Quoted text:
The prevailing thought of the 119th
Psalm, that God’s revelation is fixed and permanent
and the law of human life, marks the great separation
between the world and the Church. Such a belief
is abhorrent and distasteful always to the natural
mind, while it is familiar to and welcomed by the
Catholic Church, as it was by the Jewish. The
Church’s witness to the world is of a revelation
from above: she has received it; she may
not alter it without apostasy. Her mission in
the world is not to be the mirror of each succeeding
phase of human thought, nor merely the consecration
of human aspirations, but rather to speak with a supernatural
authority, to tell men what God is and what is His
will, “whether they will hear, or whether they
will forbear.” And the Church can only
deliver her message aright, in the face of the frowns
of the princes of this world, so long as worship gladdens
and confirms her witness, so long as she herself
finds her joy in contemplating her treasure and returning
thanks for it to the Giver.

Recorded data:
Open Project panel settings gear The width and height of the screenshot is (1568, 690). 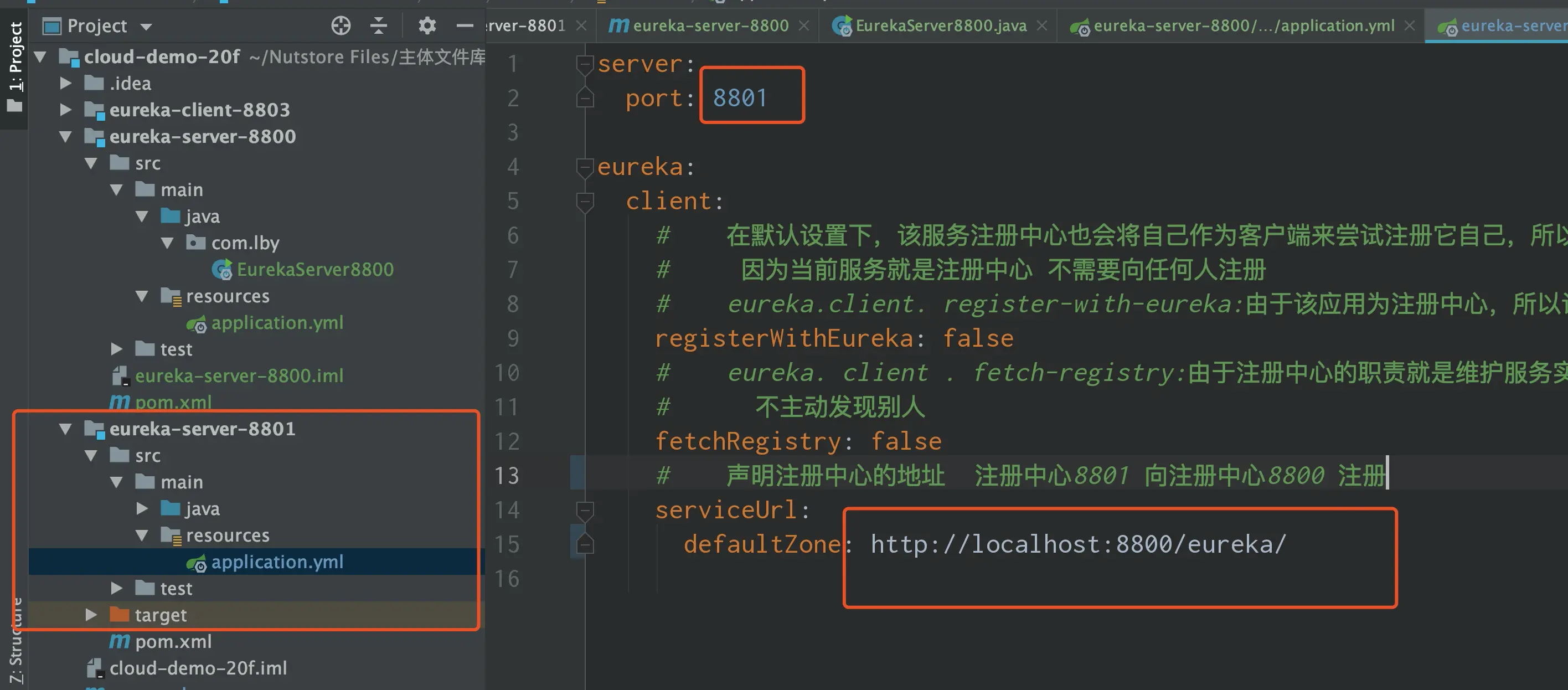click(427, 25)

---

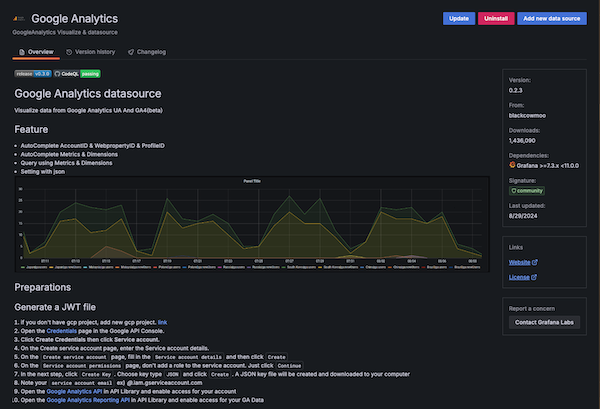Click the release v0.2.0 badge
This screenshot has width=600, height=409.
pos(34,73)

Complete the following:
a. Answer these questions about the passage on the 119th Psalm:
(i) What does the prevailing thought of the Psalm mark?
(ii) What may the Church not do to the revelation without apostasy?
(iii) What is the Church's mission in the world not meant to be?
b. Carry on the passage on the 119th Psalm from its last sentence.
The records play no part in what follows and can be set aside.

Per-task answers:
a.
(i) It marks the great separation between the world and the Church.
(ii) She may not alter it.
(iii) It is not to be the mirror of each succeeding phase of human thought, nor merely the consecration of human aspirations.

b.
As the devout Israelite found in the Psalter the natural
expression of an intelligent devotion to the God Who had revealed Himself in Law
and Prophets, so the Christian Church, with no break of continuity, found the
Psalter still adequate to express her joy in her fuller knowledge. For
that fuller knowledge was strictly in line with the old. The faith of
Israel had not been changed, but carried forward, developed, illuminated.
In the Law the Gospel lay hid, and the Christian Church felt in the old words of
devotion no outworn or alien accents, but living utterances of the Spirit of
Life, which renewed their youth with hers. So from the beginning she found
strength and comfort in her warfare for the truth, in the praises of Israel.
From the beginning she based her ordered worship on the services of Temple and
Synagogue. The choirs of the Catholic Church find their most lasting and
characteristic voice not in hymn or anthem, but in
“The
chorus intoned
As the Levites go up to the altar in glory
enthroned.”
II. A second great principle
of the Christian use of the Psalter will be found
in its humanism. The Psalms are profoundly human.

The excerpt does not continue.